When Graz University of Technology researcher Michael Schwarz first reached out to Intel, he thought he was about to ruin the company’s day. His team had found a problem with their chips, a vulnerability that was both profound and immediately exploitable. His team finished the exploit on December 3rd, a Sunday afternoon. Realizing the gravity of what they’d found, they emailed Intel immediately.
It would be nine days until Schwarz heard back. But when he got on the phone with someone from Intel, Schwarz got a surprise: the company already knew about the CPU problems and was desperately figuring out how to fix them. Moreover, the company was doing its best to make sure no one else found out. They thanked Schwarz for his contribution, but told him what he had found was top secret, and gave him a precise day when the secret could be revealed.
The flaw Schwarz — and, he learned, many others — had discovered was potentially devastating: a design-level chip flaw that could slow down every processor in the world, with no perfect fix short of a gut redesign.
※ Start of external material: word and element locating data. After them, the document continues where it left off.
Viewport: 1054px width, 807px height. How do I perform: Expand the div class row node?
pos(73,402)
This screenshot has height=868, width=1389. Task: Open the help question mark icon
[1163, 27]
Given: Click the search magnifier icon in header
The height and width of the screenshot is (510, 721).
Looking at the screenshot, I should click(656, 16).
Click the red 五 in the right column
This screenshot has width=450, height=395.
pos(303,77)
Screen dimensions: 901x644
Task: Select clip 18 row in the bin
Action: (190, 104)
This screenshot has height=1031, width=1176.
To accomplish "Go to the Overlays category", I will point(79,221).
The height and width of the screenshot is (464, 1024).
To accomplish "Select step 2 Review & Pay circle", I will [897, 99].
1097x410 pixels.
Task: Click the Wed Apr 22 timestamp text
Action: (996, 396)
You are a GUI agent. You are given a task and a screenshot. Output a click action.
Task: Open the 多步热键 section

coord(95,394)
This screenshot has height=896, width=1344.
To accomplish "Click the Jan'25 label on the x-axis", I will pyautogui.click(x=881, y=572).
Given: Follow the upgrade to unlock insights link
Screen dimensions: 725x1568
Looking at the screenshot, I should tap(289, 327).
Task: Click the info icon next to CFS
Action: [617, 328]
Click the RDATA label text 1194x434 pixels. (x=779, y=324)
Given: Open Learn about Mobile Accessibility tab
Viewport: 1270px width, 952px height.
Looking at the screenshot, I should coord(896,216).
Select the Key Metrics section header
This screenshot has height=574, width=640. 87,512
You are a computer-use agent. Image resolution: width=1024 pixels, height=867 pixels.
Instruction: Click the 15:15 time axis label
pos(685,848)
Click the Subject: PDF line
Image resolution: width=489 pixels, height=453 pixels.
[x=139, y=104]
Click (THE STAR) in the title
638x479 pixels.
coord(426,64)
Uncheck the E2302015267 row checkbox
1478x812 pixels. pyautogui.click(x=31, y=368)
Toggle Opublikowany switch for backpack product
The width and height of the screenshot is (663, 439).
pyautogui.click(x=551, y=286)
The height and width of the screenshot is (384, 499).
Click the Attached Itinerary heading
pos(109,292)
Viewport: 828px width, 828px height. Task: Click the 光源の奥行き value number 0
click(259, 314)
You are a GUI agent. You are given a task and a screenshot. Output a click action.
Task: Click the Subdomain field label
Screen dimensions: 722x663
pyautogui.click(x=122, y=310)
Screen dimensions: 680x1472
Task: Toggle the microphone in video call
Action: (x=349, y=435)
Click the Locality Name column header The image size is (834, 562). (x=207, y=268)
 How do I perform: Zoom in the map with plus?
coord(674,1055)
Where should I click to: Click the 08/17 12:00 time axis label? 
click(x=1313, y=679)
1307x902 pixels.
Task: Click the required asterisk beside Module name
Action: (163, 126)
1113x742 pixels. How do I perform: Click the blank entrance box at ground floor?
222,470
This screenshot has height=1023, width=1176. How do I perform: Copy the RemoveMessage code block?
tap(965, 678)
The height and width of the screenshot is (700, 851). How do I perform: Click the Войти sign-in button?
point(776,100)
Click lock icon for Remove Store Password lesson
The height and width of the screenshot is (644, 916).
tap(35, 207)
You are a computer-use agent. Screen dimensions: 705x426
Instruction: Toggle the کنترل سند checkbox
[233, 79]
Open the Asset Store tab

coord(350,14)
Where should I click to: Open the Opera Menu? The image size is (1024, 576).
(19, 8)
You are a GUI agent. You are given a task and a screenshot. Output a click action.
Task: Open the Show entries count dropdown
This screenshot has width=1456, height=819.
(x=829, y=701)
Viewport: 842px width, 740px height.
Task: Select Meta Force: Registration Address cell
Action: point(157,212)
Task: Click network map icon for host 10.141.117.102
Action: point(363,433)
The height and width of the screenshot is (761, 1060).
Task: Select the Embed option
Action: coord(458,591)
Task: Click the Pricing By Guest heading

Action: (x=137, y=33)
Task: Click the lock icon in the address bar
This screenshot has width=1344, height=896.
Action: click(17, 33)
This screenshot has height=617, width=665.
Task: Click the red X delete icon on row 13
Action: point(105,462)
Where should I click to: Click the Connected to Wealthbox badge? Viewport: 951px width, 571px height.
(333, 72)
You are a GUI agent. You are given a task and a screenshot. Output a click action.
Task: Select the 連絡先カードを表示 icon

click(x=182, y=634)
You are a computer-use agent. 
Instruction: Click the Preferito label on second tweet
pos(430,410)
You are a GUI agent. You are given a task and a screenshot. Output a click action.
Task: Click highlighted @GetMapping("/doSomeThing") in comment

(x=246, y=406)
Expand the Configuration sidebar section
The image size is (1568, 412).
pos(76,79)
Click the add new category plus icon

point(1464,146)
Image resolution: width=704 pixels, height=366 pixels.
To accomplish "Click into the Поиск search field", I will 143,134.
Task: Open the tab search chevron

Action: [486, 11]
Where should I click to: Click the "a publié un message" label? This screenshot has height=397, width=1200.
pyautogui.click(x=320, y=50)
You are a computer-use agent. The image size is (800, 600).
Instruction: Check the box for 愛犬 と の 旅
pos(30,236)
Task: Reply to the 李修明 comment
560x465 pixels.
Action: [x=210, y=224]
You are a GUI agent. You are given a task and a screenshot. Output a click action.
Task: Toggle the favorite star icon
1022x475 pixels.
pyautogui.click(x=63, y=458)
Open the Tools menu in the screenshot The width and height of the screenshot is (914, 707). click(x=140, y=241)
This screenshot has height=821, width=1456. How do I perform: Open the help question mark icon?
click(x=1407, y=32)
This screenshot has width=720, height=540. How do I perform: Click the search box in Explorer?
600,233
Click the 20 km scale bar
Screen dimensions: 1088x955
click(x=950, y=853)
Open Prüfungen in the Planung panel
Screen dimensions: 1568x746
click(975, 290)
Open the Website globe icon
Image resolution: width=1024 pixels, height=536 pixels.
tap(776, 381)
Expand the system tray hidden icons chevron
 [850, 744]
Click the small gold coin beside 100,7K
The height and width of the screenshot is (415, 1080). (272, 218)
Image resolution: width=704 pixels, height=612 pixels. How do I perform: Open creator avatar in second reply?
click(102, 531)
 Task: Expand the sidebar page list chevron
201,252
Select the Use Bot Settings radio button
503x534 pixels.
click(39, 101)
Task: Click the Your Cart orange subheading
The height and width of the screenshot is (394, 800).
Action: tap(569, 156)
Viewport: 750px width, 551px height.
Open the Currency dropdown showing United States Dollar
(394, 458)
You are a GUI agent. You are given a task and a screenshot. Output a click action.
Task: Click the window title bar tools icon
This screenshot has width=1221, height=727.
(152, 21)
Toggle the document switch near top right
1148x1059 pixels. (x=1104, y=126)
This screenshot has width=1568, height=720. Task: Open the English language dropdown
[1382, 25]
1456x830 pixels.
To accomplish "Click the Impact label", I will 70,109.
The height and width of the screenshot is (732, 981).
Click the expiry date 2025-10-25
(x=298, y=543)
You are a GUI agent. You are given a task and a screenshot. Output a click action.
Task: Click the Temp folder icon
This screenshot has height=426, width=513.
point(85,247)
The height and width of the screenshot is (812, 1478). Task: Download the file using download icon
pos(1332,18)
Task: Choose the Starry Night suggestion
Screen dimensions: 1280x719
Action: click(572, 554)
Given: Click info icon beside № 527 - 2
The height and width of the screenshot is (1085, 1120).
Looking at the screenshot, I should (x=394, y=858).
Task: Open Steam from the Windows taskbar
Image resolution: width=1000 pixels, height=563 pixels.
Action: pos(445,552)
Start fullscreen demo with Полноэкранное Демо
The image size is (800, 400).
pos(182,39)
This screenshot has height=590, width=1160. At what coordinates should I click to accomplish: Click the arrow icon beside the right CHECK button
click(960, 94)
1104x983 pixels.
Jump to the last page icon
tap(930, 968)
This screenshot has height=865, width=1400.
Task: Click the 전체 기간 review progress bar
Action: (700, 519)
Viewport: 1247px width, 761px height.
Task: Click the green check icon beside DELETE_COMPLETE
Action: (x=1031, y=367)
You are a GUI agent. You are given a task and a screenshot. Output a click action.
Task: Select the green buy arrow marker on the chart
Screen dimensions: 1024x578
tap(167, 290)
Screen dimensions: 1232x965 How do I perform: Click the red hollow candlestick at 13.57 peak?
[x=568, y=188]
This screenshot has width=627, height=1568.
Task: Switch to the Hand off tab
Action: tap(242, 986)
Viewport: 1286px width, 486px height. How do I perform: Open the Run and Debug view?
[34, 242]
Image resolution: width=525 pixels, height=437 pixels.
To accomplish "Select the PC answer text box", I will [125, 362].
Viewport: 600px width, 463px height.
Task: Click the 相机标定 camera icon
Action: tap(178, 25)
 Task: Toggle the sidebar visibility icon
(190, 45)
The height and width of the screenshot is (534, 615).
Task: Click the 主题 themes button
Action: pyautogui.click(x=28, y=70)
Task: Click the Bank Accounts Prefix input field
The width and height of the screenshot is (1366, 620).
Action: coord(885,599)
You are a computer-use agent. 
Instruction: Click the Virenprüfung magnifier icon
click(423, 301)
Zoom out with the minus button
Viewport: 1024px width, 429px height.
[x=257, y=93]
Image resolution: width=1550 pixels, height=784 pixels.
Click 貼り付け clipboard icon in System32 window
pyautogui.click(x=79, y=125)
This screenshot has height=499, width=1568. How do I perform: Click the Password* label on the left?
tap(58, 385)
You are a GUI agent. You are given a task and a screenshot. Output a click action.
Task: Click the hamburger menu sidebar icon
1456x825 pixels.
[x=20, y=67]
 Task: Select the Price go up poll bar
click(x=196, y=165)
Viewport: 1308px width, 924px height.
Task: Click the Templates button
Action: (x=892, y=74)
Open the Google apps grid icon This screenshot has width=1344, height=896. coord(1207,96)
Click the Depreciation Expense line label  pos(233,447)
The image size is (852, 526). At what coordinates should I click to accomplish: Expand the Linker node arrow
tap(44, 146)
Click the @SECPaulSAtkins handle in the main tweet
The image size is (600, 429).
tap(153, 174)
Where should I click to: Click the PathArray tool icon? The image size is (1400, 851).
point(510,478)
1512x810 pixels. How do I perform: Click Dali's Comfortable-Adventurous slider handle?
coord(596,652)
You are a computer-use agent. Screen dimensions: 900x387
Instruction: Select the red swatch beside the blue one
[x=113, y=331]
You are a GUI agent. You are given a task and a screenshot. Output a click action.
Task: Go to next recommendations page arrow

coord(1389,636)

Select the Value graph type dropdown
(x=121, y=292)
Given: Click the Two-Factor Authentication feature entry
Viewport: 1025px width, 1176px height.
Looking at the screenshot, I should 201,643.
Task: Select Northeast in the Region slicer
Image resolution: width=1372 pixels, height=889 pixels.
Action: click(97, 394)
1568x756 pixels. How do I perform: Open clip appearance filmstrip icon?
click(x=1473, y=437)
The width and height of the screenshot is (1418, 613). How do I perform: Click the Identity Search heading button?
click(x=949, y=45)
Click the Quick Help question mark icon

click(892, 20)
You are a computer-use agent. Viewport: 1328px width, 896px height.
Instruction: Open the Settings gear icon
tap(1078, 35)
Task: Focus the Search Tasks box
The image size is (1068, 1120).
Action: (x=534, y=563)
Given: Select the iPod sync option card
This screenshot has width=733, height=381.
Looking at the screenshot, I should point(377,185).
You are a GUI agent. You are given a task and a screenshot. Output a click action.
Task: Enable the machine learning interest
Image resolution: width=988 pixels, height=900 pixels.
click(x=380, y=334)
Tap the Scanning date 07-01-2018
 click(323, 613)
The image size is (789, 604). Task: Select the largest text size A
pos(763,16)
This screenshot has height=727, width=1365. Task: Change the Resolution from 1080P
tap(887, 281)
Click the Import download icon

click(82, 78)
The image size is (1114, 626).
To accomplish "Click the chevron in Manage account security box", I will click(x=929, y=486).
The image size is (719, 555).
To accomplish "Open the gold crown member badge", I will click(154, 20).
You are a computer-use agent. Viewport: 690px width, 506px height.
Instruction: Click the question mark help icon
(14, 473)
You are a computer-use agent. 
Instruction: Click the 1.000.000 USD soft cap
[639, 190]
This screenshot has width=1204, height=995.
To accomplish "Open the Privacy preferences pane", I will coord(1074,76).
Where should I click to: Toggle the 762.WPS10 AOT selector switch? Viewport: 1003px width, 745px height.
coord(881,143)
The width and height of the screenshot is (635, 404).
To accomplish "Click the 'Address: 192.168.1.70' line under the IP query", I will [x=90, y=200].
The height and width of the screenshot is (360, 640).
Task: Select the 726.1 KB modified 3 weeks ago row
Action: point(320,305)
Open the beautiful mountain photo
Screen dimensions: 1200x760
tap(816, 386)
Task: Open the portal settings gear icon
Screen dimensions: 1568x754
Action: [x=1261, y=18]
It affected almost every major tech company in the world, from Amazon’s server farms to the chipmakers like Intel and ARM. But Schwarz had also come up against a secondary problem: how do you keep a flaw this big a secret long enough for everyone involved to fix it?
Disclosure is an old problem in the security world. Whenever a researcher finds a bug, the custom is to give vendors a few months to fix the problem before it goes public and bad guys have a chance to exploit it. But as those bugs affect more companies and more products, the dance becomes more complex. More people need to be told and kept in confidence as more software needs to be quietly developed and pushed out. With Meltdown and Spectre, that multi-party coordination broke down and the secret spilled out before anyone was ready.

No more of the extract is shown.